Serão vinte e quatro horas brutas. Pode parecer muito, mas nem sempre é. Fico pensando em todos os afazeres. Levantar, escovar os dentes, conferir se as crianças estão no quarto. Nem sempre acho o fio dental na primeira tentativa. Há uma guerra deflagrada nas manhãs do meu lar. Cada um prefere uma marca de creme dental, e isso complica as coisas. Tenho que torcer para o chuveiro não sofrer uma pane, porque senão meu cronograma vai para o brejo. Supondo que tudo ocorra bem e que eu abra mão do café - o que não é lá algo muito fácil porque sou fumante - e que o carro pegue na primeira tentativa, Ã s nove estou no banco. Em frente ao banco para ser mais preciso. "Água, água! Suquinho de laranja, pra espantar a sede!" - grita o ambulante. Ainda sou do tipo que gosta de resolver alguns problemas na agência. Telefone e internet são muito bons para consultar saldo, mas há certas coisas que se tem de falar frente-a-frente com o gerente. Ainda mais agora que eles estão enfraquecidos. Quando eu era garoto os gerentes eram uma espécie de ser intocável, senhor das finanças, dos créditos, do poder e proprietários dos carros com até dois anos de uso. Hoje, não sei se feliz ou infelizmente, gerenciar uma agência não é lá essas coisas. Trabalhar em banco já foi sinal de status. Já foi.
Terei de contar com a boa vontade da porta eletrónica. Já evito levar celular e outros objetos metálicos, mas não há como me livrar da chave do carro. Venho com ela em punho, exibindo-a para o segurança e fazendo gesto de que a depositarei na caixa acrílica. Nem sempre isto funciona. Aliás, da última vez que fui à agência, depois de me livrar do chaveiro, a porta travou por causa de uma medalha de São Benedito que minha avó materna me presenteou na última visita que fiz.
- Volta pra linha amarela! - sentenciou o guarda.
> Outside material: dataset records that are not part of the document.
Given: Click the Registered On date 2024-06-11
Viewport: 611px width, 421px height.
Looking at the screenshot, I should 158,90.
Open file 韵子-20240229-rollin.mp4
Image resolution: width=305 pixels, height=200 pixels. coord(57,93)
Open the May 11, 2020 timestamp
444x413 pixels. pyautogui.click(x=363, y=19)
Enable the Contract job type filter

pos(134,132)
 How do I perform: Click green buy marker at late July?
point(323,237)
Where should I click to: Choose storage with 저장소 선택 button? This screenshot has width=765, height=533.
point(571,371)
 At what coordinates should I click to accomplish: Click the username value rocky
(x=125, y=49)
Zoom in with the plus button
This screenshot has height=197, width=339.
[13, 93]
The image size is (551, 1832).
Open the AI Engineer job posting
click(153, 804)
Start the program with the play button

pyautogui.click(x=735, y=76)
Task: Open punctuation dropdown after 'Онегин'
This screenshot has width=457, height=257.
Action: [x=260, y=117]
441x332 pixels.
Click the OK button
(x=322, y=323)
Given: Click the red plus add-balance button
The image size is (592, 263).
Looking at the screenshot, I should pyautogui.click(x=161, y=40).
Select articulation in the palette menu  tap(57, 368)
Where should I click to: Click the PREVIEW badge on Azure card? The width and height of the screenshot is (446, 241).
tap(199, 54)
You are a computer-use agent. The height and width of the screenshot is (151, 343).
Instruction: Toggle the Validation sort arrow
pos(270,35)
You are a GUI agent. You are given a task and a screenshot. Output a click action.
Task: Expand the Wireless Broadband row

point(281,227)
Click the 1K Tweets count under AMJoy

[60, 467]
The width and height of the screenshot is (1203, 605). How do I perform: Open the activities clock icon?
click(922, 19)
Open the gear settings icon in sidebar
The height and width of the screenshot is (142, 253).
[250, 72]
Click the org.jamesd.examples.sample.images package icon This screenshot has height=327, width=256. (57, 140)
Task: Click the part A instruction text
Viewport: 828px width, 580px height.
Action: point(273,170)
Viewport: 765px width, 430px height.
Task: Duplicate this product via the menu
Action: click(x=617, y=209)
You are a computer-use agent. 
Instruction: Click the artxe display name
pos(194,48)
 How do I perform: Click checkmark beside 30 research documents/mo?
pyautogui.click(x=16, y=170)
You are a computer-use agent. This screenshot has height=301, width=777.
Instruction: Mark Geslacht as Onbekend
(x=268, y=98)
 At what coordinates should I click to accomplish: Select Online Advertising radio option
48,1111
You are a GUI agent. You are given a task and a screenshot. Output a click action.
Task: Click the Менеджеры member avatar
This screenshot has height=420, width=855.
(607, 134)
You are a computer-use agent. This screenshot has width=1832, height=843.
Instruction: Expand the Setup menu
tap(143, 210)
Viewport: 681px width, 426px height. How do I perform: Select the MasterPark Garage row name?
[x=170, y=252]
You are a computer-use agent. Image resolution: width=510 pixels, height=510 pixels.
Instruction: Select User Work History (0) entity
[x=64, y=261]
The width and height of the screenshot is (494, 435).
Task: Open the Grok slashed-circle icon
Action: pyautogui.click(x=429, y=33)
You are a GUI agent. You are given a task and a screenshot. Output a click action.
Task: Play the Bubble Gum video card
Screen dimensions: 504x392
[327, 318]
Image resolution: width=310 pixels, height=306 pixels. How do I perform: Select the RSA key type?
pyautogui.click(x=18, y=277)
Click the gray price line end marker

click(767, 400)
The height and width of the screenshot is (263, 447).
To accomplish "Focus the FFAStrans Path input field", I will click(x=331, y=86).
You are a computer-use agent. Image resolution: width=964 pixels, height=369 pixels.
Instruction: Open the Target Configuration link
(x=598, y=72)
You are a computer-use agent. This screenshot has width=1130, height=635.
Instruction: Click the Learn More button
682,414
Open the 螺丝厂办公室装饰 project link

Voltei. Duas, três tentativas. Tive de tirar a corrente. Ameacei trocar de banco, mas depois desisti porque simplesmente quase todos eles têm uma porta irritante como aquela. Uma hora e meia era minha previsão de ficar na fila. Dia 10, sabe como é... o importante era torcer para que o cartão magnético não perdesse sua magnífica magia de transportar os códigos que liberariam o DOC que eu teria de fazer. "Vai dar certo, vai dar certo" - rezei.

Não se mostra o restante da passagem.